We are seeking a highly-organized and versatile administrative professional with excellent communication skills. The Research Study Coordinator role is a valuable opportunity for a self-starter who wants to take on the challenge of supporting a major translational research project.
Dr. DeBerardinis’s lab is seeking new treatments for two types of human disease – cancer and pediatric inborn errors of metabolism – by investigating the metabolic dysfunctions with which they are associated. DeBerardinis and his team pair lab studies with genomic and metabolomic analyses of patients who have rare metabolic diseases to discover novel mutations that affect metabolic enzymes and to determine how those mutations disrupt tissue function. More information, including a brief video, about Dr. DeBerardinis’s lab can be found at:
Administrative Coordinator – Research Study Coordinator
Develops, coordinates, and reviews research study procedures to ensure receipt, completeness, and accuracy of research data required for studies.
- Coordinates all regulatory aspects, such as preparing safety reports, adverse events, FDA compliance, drug company monitoring, laboratory standards; and laboratory standards; maintains databases related to these regulatory aspects.

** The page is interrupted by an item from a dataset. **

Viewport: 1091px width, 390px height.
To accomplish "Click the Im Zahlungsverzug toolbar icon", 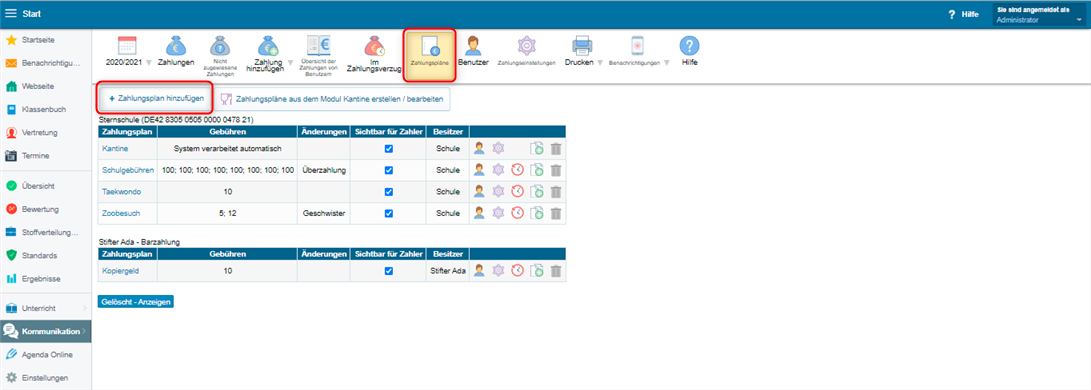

- Coordinates aggregation and maintenance of local and national research data required to ascertain and identify research study outcomes; oversees and may perform entry of research data, coding, retrievals, adjustments, additions, and computer backups.
- Develops and prepares statistical research reports, charts, and graphs as required during research studies.
- Assists in design of research survey forms to capture required participant information; interviews research study subjects and/or family members to gather research study information.
- Develops procedures to determine subject eligibility; screens, recruits, and enrolls subjects, ensuring and documenting proper informed consent; tracks subjects’ information from multiple projects. Prepares informed consent forms for subjects’ families.
- Serves as primary liaison and prepares annual reports for federal, state, and/or local agencies. Informs Institutional Review Board of amendments to research studies; prepares protocols and detailed summaries in lay terms of any new research study.
- Duties performed may include one or more of the following core functions: Regularly maintaining, modifying, releasing or similarly affecting human-subjects research records; participating in biobanking and other laboratory duties associated with clinical studies.
Master’s degree in basic sciences, business administration, or related field and three (3) years progressive research/grant administration and coordination experience,
Bachelor’s degree in basic sciences, business administration, or related field and five (5) years progressive research/grant administration and coordination experience.
Relevant work experience will be considered in lieu of education.
HHMI is an Equal Opportunity Employer.